The US is tolerating Israel’s mistreatment of US citizens of Palestinian origin, Arab-American advocates are saying. Israeli authorities have recently refused entry to several Palestinians with US passports, including an outspoken activist.
When Nerdeen Kiswani tried to cross into the West Bank at the Allenby Bridge crossing, she was interrogated for 15 hours, and then denied entry based on her “hostile behavior towards Israel.”
Kiswani, a student at CUNY Staten Island and Hunter College in New York City, has crossed without much trouble in 2013 and 2014. Last month, however, Israeli border guards interrogated her about her political activism, including the involvement with Students for Justice in Palestine (SJP) and the Boycott, Divestment and Sanctions (BDS) movement. Her US passport meant nothing to the Israelis, Kiswani told RT.
“It doesn’t matter to them what passport Palestinians hold,” she said.
“I think simply being a Palestinian in itself is a threat to Israel, because it challenges their narrative,” said Kiswani, who believes she was singled out because of her outspoken activism.
Palestinians not involved in activism have faced similar treatment, however. George Khoury, 70, was a deacon from San Francisco on a pilgrimage, while Habib Joudeh, 62, was a Brooklyn pharmacist headed for a family wedding. Both flew into Ben Gurion international airport last month, and had to fly back at their own expense, according to James Zogby, president of the Arab American Institute.
Writing in The Hill, Zogby blasted the US government’s position on the issue, which he said amounted to quiet consent.
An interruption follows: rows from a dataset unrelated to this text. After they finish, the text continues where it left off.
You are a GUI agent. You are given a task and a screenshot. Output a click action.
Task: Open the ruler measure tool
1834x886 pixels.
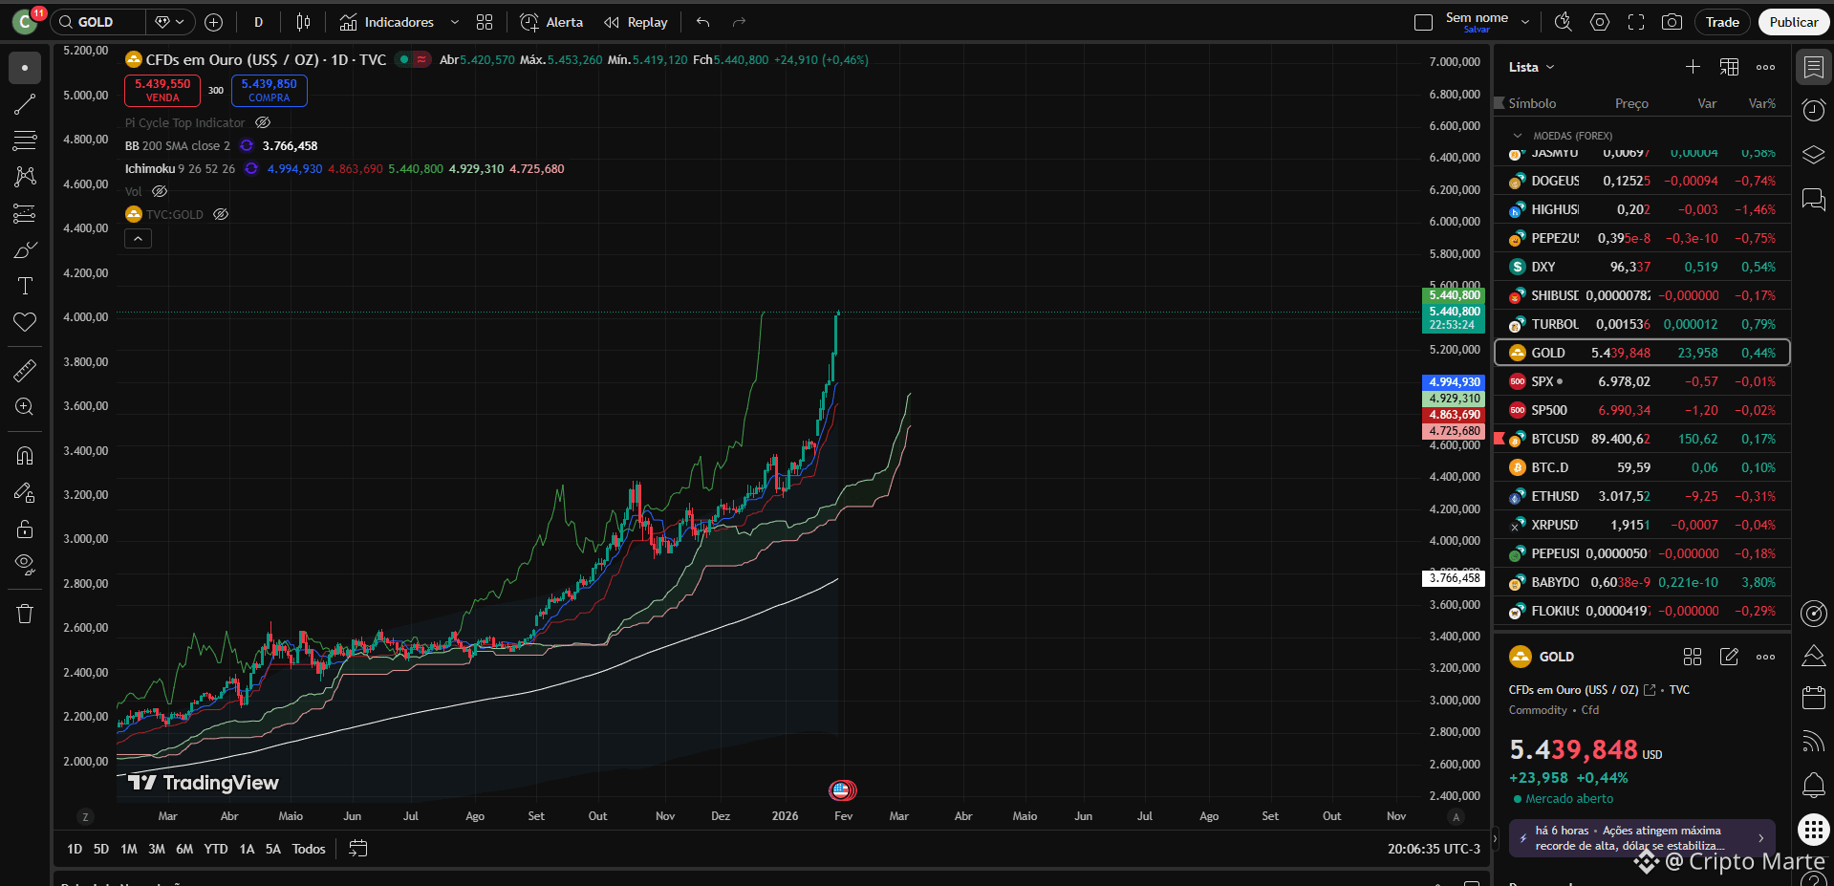pyautogui.click(x=25, y=371)
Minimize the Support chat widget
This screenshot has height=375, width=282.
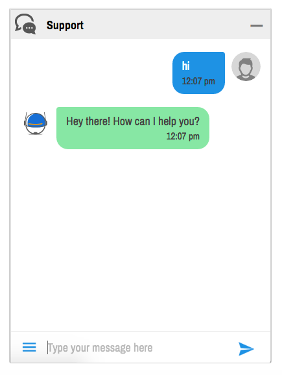click(257, 25)
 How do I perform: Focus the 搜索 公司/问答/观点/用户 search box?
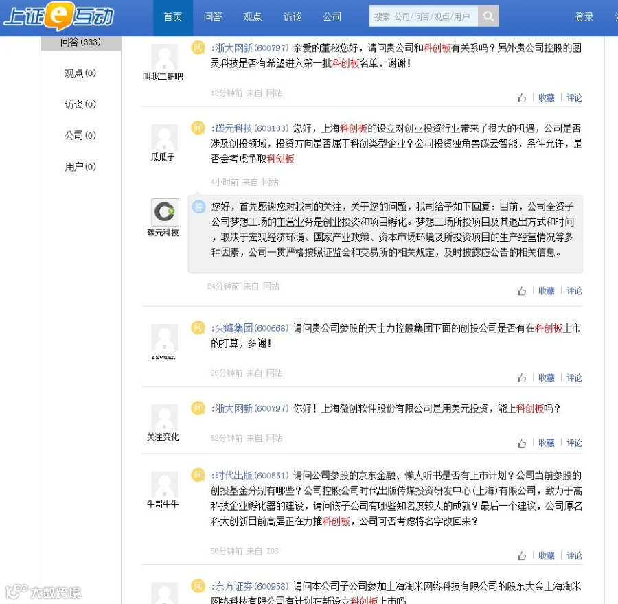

The State Department’s travel advisory page for Israel simply notes that “Israeli authorities consider anyone who has parents or grandparents who were born or lived in the West Bank or Gaza to have a claim to a [Palestinian Authority] ID.”
“Israel cannot be allowed to disregard the citizenship rights of Americans or to unilaterally define persons of Arab descent as second-class American citizens,” Zogby wrote.
One of the things that rattled Kiswani during her interrogation was the realization that the Israeli security agents seemed to have a detailed file on her, the SJP, and the BDS activities. “I knew they knew about everything I was involved in, and I was really terrified,” she said in a recent interview with the Palestinian advocacy website the Electronic Intifada.
According to revelations in the Israeli newspaper Ha’aretz, in 2010 the Israeli military intelligence set up the Delegitimization Department, a special outfit charged with monitoring BDS activists around the world.
Launched by a coalition of Palestinian groups in 2005, the BDS movement has led to an academic boycott of Israel at many university campuses, numerous artists cancelling performances in Israel, and a number of companies abandoning their business investments in the country.
Student organizations in particular are actively backing BDS. Last month, the National Union of Students in the UK censured its president for accepting a sponsorship from Coca-Cola, a target of the BDS movement for operating a bottling plant in Israeli-held West Bank.
While the exact impact of BDS on the Israeli economy has been difficult to pinpoint, a recent estimate by the RAND Corporation put the potential damage at $47 billion if the campaign continues for another decade.